Knowledge Amid a Changing Climate

Jul 20th, 2014 | By | Category: Development and Climate Change, News

There are three main choices: People can try to adapt to climate change, prevent it or deny it.

Denial has so far mostly been the province of certain politicians and their moneymen, leaving everybody else to find ways to deal with the impact of the rising seas.

A group of scientists from the Virginia Institute of Marine Science has a big idea to help consider the big floods likely to be exacerbated by rising waters and sinking lands in Hampton Roads: A storm-surge barrier across the mouth of the Chesapeake Bay.

As The Pilot’s Aaron Applegate made clear in his story last week, the scientists aren’t suggesting that we actually undertake such a mammoth – and multi-billion-dollar – project.

But they say that thinking about it would help scientists understand the complex dynamics of the bay’s hydrology and ecosystem, and the effects of severe weather. It would help them study the impact of surges on places like Hampton Roads, Baltimore and D.C.

The scientists already know that a storm-surge barrier underneath the Chesapeake Bay Bridge-Tunnel wouldn’t do anything to prevent the kind of flooding Norfolk saw during the November nor’easter in 2009.

Indeed, according to Applegate’s story, the scientists expect a floodgate would make things worse, since that nor’easter drove water down the bay, rather than in from the Atlantic Ocean. A gate could also lower oxygen levels and do other damage to life in the bay.

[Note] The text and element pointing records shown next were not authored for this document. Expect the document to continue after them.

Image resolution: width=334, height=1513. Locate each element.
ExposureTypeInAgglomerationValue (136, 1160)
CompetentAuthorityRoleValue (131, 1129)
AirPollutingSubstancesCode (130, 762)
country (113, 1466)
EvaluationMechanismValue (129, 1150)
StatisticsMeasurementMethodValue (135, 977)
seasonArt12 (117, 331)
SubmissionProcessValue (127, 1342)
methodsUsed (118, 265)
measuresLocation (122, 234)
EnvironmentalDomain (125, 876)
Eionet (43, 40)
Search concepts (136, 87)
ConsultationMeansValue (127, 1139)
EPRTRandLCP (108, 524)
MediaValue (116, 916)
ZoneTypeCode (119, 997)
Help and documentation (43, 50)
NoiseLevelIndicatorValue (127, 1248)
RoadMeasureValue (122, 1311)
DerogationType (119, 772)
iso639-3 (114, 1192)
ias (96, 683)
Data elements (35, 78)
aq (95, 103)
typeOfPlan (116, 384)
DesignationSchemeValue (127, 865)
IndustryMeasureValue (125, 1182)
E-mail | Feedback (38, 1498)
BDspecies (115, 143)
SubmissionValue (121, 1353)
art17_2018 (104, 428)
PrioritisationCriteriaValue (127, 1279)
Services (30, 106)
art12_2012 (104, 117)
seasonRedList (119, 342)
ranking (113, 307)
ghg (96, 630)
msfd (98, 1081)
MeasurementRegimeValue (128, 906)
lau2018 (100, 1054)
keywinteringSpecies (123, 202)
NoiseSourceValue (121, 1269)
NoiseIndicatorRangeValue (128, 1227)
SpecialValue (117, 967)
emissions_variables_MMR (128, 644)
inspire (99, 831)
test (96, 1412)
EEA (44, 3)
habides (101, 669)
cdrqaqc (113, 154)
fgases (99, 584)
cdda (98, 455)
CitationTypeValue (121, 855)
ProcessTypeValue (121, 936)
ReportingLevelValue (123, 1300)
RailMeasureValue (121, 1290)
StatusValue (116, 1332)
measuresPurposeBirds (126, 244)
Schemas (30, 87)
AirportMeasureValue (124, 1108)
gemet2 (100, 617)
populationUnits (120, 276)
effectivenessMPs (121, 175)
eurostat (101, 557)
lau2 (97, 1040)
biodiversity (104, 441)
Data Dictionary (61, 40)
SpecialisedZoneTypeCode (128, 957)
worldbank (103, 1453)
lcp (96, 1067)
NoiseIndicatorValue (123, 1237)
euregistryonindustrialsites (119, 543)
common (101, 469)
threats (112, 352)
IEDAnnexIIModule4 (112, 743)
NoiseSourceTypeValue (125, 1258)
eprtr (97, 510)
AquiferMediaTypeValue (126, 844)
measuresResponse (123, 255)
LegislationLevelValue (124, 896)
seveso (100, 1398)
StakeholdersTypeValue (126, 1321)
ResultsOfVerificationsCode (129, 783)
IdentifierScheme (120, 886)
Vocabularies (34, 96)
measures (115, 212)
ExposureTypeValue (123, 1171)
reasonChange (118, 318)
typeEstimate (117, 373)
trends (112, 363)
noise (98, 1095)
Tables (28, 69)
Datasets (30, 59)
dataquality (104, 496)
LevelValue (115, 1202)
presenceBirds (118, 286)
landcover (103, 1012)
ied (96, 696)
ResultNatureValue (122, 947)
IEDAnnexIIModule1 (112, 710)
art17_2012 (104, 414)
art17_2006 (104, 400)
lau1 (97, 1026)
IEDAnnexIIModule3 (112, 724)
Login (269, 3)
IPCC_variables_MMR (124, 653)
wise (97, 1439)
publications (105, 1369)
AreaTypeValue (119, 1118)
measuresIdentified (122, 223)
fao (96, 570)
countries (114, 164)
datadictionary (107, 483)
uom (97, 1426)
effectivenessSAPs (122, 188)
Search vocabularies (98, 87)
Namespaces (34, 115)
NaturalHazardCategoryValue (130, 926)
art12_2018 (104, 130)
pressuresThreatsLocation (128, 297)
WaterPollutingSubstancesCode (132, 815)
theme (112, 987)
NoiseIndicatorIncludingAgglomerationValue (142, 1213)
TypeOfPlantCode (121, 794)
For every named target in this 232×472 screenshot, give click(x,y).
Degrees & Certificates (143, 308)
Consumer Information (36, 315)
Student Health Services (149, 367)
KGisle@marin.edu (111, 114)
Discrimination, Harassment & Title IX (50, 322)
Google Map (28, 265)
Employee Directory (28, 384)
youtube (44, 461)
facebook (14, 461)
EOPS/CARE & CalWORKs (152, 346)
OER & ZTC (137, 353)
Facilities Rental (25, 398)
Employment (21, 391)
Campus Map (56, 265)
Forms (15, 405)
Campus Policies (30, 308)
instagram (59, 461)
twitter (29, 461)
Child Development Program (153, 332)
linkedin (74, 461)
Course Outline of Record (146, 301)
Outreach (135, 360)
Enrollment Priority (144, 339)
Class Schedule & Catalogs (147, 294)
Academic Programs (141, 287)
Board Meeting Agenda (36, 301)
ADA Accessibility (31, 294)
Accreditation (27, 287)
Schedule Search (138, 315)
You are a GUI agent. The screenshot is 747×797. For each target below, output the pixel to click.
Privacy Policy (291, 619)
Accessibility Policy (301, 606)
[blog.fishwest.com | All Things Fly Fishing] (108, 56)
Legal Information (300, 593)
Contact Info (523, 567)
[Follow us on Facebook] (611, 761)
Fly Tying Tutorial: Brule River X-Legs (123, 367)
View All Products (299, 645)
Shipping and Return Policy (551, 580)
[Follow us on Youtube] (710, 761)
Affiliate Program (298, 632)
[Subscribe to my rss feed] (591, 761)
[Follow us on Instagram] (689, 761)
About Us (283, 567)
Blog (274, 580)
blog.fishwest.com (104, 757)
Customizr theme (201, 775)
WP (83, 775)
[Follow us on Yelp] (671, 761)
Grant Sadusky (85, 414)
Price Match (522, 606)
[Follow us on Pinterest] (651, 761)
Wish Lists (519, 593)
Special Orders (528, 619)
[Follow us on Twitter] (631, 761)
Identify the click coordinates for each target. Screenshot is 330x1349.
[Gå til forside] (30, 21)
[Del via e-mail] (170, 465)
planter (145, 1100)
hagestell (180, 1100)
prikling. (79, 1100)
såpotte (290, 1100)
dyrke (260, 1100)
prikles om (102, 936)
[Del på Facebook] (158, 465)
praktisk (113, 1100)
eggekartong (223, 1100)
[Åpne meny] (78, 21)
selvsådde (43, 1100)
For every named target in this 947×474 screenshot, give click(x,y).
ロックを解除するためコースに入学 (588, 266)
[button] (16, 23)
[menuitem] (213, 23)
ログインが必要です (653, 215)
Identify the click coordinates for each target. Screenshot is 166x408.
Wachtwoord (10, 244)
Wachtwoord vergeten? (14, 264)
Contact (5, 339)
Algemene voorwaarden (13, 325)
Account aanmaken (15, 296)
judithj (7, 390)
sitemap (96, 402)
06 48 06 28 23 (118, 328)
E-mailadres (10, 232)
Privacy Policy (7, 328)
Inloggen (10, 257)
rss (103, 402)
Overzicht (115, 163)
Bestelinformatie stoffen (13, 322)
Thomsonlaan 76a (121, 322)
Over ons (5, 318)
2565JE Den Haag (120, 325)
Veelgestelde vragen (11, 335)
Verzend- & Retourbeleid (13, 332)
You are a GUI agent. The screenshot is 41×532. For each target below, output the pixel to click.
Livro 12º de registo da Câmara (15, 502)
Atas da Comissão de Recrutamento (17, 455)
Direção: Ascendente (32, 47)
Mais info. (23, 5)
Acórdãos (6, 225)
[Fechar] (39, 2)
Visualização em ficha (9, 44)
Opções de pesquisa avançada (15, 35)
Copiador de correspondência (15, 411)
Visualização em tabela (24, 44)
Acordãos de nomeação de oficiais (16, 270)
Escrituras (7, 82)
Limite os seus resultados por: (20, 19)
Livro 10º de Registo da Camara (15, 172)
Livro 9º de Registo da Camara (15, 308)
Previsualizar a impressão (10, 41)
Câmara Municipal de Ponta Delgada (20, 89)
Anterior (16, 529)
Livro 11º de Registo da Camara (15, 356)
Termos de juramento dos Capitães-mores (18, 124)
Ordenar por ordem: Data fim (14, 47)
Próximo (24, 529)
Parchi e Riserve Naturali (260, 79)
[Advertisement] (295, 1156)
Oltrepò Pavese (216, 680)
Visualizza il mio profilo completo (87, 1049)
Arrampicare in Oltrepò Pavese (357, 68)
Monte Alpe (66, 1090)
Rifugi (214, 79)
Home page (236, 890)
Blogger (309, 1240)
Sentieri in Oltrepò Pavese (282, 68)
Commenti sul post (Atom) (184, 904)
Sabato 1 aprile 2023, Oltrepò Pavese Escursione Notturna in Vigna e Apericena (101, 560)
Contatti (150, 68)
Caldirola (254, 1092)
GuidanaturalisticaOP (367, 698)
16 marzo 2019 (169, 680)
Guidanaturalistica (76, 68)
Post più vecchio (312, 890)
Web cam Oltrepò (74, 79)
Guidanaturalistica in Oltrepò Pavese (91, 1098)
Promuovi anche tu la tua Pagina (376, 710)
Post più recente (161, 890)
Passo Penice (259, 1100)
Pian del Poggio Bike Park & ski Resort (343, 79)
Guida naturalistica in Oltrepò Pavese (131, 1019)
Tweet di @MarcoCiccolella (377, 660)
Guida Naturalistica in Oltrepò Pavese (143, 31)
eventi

That analysis, in some sense, is likely to help researchers trying to evaluate floodgate proposals elsewhere, including Hampton Roads, where adaptation is just beginning. That alone makes the research worth pursuing.

If nothing else, the exercise provides a greater opportunity for researchers to develop a more-informed perspective, which should lead to better planning and decision-making that actually helps protect communities from being submerged.